▸ **STATED EXERCISE 1**
In the thread on renewable energy systems, write out the part that opens with the words containing "The current energy" and closes with "causes climate change.", switching "simple factory" for "basic assembly line".
▸ **STATED EXERCISE 2**
Translate this sentence from the thread on renewable energy systems into Spanish: "We have to discover where we can be flexible without inconveniencing ourselves."
▸ **STATED EXERCISE 3**
Pick up the thread on renewable energy systems after its final sentence and write the next few posts.

▸ **SOURCE TEXT**

I think this is a good lens through which to understand the work of people designing renewable energy systems like @mzjacobson, @ChristianOnRE, @nworbmot, me and many others.

Allow me to explain.
The current energy system is like a simple factory: dig>burn>use.
We control *when* we produce energy.

I understand the appeal of this simplicity and of domineering and being in control.

Also, it feels familiar to resort to burning stuff. We've been doing that since the start.
But although it is simple, it is also clunky, wastefull and unsustainable. Did you know we are burning oil a million times faster than it was formed?

Apart from that, this simple system pollutes our environment and causes climate change.

The alternative is to learn from nature.
In a natural ecosystem like a forest or a human body, things are rarely simple. Rather we speak of a complex adaptive system or CAS.

In a CAS, nobody is the boss.

Components are independent but they also rely on each other. Like humans in a happy family or company.
A CAS has many many degrees of freedom which makes very flexible, robust and resilient. It is not a 'one trick pony' but something that can adapt to different circumstances.
Back to energy systems. Solar, wind, hydro and many many other energy sources can deliver thousands of times more energy than we need and we can keep tapping their energy as long as the sun continues to shine.
But just as we cannot harvest our food on demand but have to deal with the seasons, we cannot harvest solar and wind on demand.

Instead we must learn to 'go with the flow' a bit more. And we must learn to smartly store 'fresh' energy. Like in an ecosystem.
A great example of going with the flow is charging electric vehicles when there is excess solar and wind. They stand still 23 hours a day so that's easy. Our simulations show this can eliminate all peaks on the electricity grid and lead to increased use of solar and wind.
Another great example is in the metal industry where they can melt the metal when electricity is cheap, keep it warm for a while, and then use it when there is demand in the factory for molten metal.
The same is true for heat pumps and in the future maybe even washing mashines and dryers. We have to discover where we can be flexible without inconveniencing ourselves.
The next step is optimising storage and interconnectivity. Batteries, hydrogen, metal fuels, heat storage, gravity storage... there are literally dozens of interesting storage technologogies that will each find their niche in the new ecosystem.
The biggest upset here is the rediscovery of batteries after 100 years of stagnation in which only lead-acid was used. Now we have lithium batteries that are plummeting in cost while longevity skyrockets. Soon solid state, air batteries and graphene will quicken the pace.

▸ **Word and element location data**

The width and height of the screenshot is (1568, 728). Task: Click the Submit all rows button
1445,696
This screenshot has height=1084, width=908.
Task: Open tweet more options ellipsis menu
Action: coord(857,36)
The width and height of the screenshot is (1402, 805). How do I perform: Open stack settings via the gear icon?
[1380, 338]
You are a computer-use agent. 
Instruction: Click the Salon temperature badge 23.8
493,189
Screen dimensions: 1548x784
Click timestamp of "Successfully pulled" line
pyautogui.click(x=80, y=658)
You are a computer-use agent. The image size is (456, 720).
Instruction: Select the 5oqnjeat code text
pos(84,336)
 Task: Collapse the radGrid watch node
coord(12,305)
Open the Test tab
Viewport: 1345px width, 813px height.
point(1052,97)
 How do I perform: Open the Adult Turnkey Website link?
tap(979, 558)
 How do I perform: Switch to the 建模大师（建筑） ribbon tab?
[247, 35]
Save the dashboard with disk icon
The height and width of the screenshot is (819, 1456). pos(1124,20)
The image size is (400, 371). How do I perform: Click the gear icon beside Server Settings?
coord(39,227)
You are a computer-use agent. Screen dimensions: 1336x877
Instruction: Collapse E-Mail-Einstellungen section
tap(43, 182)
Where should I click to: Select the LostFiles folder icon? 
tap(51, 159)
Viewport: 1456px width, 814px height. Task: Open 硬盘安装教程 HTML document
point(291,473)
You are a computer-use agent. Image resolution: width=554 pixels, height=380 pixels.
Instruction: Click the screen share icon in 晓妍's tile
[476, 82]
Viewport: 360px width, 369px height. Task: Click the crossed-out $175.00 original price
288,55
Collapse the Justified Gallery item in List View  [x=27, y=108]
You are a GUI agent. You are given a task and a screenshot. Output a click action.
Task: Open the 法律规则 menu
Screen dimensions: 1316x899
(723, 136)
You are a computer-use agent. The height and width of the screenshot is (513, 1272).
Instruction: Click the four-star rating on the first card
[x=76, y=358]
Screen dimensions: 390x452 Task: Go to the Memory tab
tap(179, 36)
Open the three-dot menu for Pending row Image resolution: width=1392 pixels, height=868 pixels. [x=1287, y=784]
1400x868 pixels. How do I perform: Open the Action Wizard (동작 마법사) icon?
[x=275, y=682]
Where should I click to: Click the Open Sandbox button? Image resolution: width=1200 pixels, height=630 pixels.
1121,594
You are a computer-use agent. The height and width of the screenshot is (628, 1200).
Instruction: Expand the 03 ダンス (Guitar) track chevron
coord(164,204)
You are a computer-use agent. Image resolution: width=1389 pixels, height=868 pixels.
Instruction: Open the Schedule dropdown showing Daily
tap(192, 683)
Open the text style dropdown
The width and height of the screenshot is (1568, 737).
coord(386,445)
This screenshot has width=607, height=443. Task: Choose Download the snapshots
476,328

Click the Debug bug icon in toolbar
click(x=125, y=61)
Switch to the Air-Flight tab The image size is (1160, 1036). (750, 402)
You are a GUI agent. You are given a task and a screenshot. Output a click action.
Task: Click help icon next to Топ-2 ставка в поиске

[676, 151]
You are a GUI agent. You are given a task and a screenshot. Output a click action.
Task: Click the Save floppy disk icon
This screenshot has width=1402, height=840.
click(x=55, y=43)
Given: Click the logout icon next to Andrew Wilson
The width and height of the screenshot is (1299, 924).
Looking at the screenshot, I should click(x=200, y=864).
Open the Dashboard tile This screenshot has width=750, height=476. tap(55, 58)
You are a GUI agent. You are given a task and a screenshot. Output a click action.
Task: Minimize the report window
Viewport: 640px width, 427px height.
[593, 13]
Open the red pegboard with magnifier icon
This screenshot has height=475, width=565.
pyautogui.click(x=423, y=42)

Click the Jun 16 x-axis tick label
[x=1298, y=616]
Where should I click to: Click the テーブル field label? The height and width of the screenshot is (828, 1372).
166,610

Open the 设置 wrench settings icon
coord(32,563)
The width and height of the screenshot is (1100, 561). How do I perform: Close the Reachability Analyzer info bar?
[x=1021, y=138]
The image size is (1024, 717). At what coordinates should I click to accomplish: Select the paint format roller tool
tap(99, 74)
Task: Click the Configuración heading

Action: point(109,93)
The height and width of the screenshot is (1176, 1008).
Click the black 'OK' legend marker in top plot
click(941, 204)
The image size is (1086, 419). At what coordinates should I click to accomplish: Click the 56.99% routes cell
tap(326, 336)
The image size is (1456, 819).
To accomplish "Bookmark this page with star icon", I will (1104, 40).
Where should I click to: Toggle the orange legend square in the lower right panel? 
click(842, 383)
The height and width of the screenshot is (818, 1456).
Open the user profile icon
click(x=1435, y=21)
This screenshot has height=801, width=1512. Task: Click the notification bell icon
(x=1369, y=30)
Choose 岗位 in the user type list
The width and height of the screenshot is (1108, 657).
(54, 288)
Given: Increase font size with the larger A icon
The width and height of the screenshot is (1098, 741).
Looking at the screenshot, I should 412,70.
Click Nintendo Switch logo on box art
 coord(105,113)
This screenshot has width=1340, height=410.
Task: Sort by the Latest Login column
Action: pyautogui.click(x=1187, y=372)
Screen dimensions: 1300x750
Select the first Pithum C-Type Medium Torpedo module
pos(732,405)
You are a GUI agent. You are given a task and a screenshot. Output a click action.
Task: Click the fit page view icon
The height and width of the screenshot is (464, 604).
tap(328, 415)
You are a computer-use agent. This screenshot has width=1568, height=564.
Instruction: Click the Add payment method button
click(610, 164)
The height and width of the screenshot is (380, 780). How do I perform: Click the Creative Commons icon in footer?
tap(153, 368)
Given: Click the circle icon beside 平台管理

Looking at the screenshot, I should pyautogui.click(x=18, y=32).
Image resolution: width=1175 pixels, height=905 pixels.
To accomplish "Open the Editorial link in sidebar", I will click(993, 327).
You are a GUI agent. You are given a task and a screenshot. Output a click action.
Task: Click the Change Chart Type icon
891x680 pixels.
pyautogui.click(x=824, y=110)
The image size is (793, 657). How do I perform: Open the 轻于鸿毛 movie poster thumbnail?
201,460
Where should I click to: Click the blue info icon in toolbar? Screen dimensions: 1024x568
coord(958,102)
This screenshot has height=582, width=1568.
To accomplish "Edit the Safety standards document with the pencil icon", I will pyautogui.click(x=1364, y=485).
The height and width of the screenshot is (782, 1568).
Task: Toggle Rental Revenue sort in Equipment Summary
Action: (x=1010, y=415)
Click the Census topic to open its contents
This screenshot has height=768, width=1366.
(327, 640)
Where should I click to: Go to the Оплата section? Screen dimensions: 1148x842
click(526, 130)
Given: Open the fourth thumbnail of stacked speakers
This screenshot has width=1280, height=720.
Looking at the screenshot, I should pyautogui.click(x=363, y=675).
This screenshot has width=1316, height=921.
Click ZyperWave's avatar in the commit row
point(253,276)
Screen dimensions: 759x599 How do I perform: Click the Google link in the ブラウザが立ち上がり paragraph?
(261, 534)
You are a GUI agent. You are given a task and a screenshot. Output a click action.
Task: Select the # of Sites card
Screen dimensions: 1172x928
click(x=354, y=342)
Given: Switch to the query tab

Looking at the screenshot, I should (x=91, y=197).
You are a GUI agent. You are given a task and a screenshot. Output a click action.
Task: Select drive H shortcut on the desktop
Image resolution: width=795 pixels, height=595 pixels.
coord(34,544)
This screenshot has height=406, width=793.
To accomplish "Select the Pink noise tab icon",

▸ **TASK RESULT 1**
The current energy system is like a basic assembly line: dig>burn>use.
We control *when* we produce energy.

I understand the appeal of this simplicity and of domineering and being in control.

Also, it feels familiar to resort to burning stuff. We've been doing that since the start.
But although it is simple, it is also clunky, wastefull and unsustainable. Did you know we are burning oil a million times faster than it was formed?

Apart from that, this simple system pollutes our environment and causes climate change.

▸ **TASK RESULT 2**
Tenemos que descubrir dónde podemos ser flexibles sin causarnos molestias.

▸ **TASK RESULT 3**
And interconnectivity means power lines and pipelines can ship sun and wind around the earth without the need to store it. New developments like high voltage direct current (HVDC) can transport electricity over large distances and even through seas with small losses.
I would also not be surprised if superconductivity and materials like graphene take this entirely new levels. Then we would really have a world wide web of energy.
Which brings me to the last puzzle piece: the Internet. The Internet will act like the nervous system of this superorganism.
If you take our current dig>burn>use energy industry and you add large amounts of wind, solar and hydro it looks as if that is hard and expensive. But that's mainly because you apply an outdated mindset.
What people like @mzjacobson, @ChristianOnRE, @nworbmot show us is that as you seek flexibility and add new types of storage and new market models, system costs go down.
And then we find that *yes*, we can really have clean and abundant energy forever against lower cost.

The only question that remains is: how we can make the transition as fast and smooth as possible with manageagble investments?
That is a complex question since renewable technologies constantly improve while you must also deal with human preferences, politics, financial markets and local conditions.

(I will research this question the coming 5 years with a large team in the NEON research project.)
Bottom line:

The renewable energy system of the future will be less like a traditional industry and more like an ecology. (Jargon: complex adaptive system.)

Once you look at it like that and add all the puzzle pieces you will see we can have abundant cheap clean energy forever.
Apparently this message resonates. Would love to 'flesh it out' further so I can make ppl understand the new system is not a problem but simply different. Any tips?

So what metaphor struck a chord with you and why?

Anything you would add or leave out?